The Story
Why it exists.
The beginning
Catch Me L'Eau arrived in 2014 as part of Cacharel's Summer Splash collection, three flankers built on existing hits, stripped back and reframed for sun season. The original Catch Me, launched in 2012, had established the line's flirtatious, slightly mischievous identity. This version took that foundation and asked: what if we made it breathe? Less weighted, more spontaneous. The tea note became the conceptual anchor, something cool and slightly bitter to cut through the expected sweetness of summer florals. Star anise added the unexpected twist: an aromatic spice that arrives quietly but lingers in the memory long after the citrus fades. It's a flanker that justifies its own existence through a specific idea, not just a price point and a new bottle.

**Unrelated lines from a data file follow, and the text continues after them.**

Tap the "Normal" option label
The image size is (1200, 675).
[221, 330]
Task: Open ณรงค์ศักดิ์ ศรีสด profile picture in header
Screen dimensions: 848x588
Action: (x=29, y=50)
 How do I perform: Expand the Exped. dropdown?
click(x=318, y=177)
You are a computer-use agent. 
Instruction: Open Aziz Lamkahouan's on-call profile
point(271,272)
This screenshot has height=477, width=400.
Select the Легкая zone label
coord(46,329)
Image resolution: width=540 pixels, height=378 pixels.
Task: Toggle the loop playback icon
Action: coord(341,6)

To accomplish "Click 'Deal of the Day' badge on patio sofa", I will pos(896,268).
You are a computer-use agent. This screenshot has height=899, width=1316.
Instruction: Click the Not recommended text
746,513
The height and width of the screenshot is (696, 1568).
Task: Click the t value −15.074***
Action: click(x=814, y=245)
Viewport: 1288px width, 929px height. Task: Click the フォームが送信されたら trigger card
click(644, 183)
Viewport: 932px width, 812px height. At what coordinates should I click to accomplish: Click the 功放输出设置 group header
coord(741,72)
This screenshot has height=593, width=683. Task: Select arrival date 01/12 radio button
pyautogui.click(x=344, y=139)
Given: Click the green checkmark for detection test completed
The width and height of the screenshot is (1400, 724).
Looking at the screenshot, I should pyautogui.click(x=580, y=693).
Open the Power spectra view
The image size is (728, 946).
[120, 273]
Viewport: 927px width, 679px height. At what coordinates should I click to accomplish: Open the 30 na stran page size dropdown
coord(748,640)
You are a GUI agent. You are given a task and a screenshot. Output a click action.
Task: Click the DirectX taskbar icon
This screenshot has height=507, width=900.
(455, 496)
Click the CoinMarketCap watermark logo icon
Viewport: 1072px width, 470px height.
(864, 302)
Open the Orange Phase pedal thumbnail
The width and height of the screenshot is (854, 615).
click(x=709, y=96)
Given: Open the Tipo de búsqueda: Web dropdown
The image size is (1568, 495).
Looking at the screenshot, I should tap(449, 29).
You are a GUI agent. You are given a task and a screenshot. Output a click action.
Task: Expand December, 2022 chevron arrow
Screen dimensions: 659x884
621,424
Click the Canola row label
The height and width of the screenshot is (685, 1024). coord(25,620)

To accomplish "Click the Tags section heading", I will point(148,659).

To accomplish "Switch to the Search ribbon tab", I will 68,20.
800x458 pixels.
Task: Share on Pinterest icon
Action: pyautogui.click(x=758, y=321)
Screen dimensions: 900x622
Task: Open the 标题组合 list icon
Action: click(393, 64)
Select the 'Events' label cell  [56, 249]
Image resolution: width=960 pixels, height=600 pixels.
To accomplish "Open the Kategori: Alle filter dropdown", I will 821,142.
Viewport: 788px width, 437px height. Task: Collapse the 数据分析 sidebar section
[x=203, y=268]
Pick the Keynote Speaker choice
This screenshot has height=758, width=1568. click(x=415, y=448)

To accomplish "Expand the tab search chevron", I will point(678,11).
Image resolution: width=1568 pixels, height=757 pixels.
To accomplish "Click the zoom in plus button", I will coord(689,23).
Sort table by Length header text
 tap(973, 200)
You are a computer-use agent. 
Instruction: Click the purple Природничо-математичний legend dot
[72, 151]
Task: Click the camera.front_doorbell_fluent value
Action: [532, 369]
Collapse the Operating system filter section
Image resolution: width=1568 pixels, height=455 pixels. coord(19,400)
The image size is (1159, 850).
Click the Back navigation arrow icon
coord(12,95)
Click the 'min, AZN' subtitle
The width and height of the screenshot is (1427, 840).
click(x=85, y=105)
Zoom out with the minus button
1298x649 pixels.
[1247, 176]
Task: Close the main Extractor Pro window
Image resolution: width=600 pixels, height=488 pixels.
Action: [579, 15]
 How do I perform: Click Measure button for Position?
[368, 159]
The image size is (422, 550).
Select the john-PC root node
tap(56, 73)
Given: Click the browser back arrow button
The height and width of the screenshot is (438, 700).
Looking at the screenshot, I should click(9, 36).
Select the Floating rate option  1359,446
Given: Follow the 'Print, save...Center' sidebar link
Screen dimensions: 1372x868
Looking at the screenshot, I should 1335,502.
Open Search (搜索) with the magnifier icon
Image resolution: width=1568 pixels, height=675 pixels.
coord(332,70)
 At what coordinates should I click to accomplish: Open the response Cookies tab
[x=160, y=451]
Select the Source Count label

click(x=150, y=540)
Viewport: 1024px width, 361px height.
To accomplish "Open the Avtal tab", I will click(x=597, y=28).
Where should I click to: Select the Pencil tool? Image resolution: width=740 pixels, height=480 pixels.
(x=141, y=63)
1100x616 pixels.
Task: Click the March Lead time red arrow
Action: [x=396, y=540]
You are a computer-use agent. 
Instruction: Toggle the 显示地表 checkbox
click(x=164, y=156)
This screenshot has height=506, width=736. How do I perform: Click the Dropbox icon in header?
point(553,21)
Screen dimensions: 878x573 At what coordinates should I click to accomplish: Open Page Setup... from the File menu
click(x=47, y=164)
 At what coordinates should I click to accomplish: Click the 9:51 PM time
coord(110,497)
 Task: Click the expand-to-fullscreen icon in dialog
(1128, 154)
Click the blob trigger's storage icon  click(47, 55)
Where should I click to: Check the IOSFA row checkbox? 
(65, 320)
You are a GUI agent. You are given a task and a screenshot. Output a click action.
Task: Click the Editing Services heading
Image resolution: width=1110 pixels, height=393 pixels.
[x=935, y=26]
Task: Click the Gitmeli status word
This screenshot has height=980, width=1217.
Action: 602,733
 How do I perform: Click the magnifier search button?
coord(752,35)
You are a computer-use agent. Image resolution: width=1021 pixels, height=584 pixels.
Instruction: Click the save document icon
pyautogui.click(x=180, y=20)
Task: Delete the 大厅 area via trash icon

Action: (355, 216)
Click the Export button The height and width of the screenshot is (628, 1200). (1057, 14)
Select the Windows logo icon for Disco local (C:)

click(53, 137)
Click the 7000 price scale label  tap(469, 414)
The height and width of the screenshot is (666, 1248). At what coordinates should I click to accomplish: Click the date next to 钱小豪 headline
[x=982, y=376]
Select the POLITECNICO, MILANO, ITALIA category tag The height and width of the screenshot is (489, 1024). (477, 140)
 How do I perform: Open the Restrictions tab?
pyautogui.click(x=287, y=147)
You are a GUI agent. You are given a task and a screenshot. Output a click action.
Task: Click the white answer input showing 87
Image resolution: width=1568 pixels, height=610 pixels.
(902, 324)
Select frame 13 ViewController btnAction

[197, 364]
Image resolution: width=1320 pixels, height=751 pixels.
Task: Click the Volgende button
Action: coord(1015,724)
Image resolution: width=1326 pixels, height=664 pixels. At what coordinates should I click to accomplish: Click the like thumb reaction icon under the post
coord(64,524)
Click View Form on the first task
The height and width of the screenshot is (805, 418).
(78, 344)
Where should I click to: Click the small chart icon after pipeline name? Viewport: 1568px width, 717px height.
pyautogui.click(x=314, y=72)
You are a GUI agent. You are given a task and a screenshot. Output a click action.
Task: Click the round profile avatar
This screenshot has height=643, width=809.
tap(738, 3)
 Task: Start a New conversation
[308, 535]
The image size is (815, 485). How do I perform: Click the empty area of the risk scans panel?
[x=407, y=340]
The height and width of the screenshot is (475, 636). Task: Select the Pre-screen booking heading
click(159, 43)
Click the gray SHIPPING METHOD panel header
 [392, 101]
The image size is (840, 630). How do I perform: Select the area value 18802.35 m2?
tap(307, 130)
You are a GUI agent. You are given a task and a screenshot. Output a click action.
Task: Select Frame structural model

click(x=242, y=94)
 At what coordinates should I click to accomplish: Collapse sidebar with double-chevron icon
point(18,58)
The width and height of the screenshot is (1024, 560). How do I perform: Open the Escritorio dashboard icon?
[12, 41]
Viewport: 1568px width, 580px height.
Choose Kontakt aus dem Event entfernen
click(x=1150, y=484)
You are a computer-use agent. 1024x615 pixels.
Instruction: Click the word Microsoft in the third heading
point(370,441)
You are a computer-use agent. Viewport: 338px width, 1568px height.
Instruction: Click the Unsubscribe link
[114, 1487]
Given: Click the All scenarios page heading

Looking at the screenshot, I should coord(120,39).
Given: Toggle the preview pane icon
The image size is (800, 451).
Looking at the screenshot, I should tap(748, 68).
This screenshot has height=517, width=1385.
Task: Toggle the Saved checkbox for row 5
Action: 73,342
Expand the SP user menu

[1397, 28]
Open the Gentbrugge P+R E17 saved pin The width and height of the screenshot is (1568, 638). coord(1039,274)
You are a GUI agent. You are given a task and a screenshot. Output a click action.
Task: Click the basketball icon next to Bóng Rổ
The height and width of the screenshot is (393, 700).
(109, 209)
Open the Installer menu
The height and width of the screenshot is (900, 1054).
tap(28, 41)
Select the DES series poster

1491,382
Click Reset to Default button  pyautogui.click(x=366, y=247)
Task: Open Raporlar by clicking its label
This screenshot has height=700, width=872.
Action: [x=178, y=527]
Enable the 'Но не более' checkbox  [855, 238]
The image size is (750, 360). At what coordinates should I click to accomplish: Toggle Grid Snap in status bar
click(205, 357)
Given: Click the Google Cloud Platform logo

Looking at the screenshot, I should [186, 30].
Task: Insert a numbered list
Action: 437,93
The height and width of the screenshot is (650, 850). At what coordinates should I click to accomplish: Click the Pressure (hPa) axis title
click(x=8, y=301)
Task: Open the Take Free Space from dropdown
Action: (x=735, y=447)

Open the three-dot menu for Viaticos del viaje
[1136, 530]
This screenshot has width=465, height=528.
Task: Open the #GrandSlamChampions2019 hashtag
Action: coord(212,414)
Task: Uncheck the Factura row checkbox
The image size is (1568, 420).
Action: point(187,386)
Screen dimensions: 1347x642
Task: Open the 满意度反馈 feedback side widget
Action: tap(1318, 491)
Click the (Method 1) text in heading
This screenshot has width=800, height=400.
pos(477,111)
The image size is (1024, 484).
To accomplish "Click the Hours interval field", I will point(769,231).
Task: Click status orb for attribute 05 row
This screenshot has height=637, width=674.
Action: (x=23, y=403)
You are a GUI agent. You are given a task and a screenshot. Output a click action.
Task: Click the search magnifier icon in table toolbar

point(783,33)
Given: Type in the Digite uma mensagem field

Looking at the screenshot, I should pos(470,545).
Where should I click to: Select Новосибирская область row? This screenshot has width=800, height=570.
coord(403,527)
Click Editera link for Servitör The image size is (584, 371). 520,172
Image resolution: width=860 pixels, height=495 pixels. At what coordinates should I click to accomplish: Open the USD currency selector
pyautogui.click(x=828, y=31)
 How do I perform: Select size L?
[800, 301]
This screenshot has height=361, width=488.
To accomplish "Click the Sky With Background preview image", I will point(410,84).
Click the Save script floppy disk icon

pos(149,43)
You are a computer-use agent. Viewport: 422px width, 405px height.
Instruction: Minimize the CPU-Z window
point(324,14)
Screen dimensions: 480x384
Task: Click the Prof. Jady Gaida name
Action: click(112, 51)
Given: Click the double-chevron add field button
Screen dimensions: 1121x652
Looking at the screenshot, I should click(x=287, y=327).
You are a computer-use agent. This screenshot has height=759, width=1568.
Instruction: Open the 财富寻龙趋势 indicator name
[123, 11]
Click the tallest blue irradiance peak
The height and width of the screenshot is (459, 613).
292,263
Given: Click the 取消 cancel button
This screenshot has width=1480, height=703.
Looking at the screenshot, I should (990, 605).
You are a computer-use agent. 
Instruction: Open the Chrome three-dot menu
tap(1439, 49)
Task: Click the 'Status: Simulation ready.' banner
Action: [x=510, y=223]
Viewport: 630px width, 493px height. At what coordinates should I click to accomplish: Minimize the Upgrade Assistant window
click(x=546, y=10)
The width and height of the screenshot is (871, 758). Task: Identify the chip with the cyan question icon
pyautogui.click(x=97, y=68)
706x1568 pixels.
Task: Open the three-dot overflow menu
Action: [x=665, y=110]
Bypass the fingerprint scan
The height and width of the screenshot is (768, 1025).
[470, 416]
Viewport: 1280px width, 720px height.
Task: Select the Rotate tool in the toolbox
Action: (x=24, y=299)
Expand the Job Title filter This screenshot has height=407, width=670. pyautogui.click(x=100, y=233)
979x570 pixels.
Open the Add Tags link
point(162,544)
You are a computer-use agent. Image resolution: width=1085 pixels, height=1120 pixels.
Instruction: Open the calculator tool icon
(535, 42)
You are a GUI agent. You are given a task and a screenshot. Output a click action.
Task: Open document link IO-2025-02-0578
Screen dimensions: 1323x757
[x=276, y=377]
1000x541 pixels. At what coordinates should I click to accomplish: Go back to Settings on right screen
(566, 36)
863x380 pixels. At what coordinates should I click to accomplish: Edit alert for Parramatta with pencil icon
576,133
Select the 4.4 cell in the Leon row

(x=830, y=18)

The combination of jasmine tea and mate is unusual territory for a summer flanker. Most flankers at this price point play it safe, more citrus, more white musk, something clean and inoffensive. Catch Me L'Eau went somewhere quieter instead. Mate carries a slightly smoky, herbal depth that most people associate with Argentine drinks, not perfume. It gives the base a texture that reads as "worn" rather than "applied." Combined with star anise in the heart, a note that most perfumers reserve for oriental compositions, the fragrance keeps surprising you long after the opening. The jasmine tea isn't decorative.
The evolution
The mandarin and petitgrain hit first, bright, clean, the smell of morning light through a window. The jasmine tea takes about ten minutes to fully emerge, and when it does, it softens everything that came before. Not sweet tea. More like the memory of tea: green, slightly bitter, alive. Then the star anise arrives, unannounced, settling into the orange blossom like it belongs there. It doesn't announce itself. It just lingers, adding a quiet spice that most people can't name but everyone remembers. The drydown belongs to the mate and musk. The mate keeps it slightly smoky, slightly herbal. The musk keeps it close to the skin. Six to eight hours on most people, moderate sillage, you'll smell it, the person next to you might catch a hint. By the end, it's skin-warm and intimate, the kind of scent that makes someone lean in without knowing why.
Cultural impact
Catch Me L'Eau landed as part of the Summer Splash trio in 2014, alongside Noa L'Eau and Amor Amor L'Eau. Each flanker was built around a specific summer sensation, ocean breeze, sun-warmed skin, cocktails by the water. The fragrance sits comfortably in the moderate-sillage, close-to-the-skin category that Cacharel does well. Not a statement fragrance. A daily one.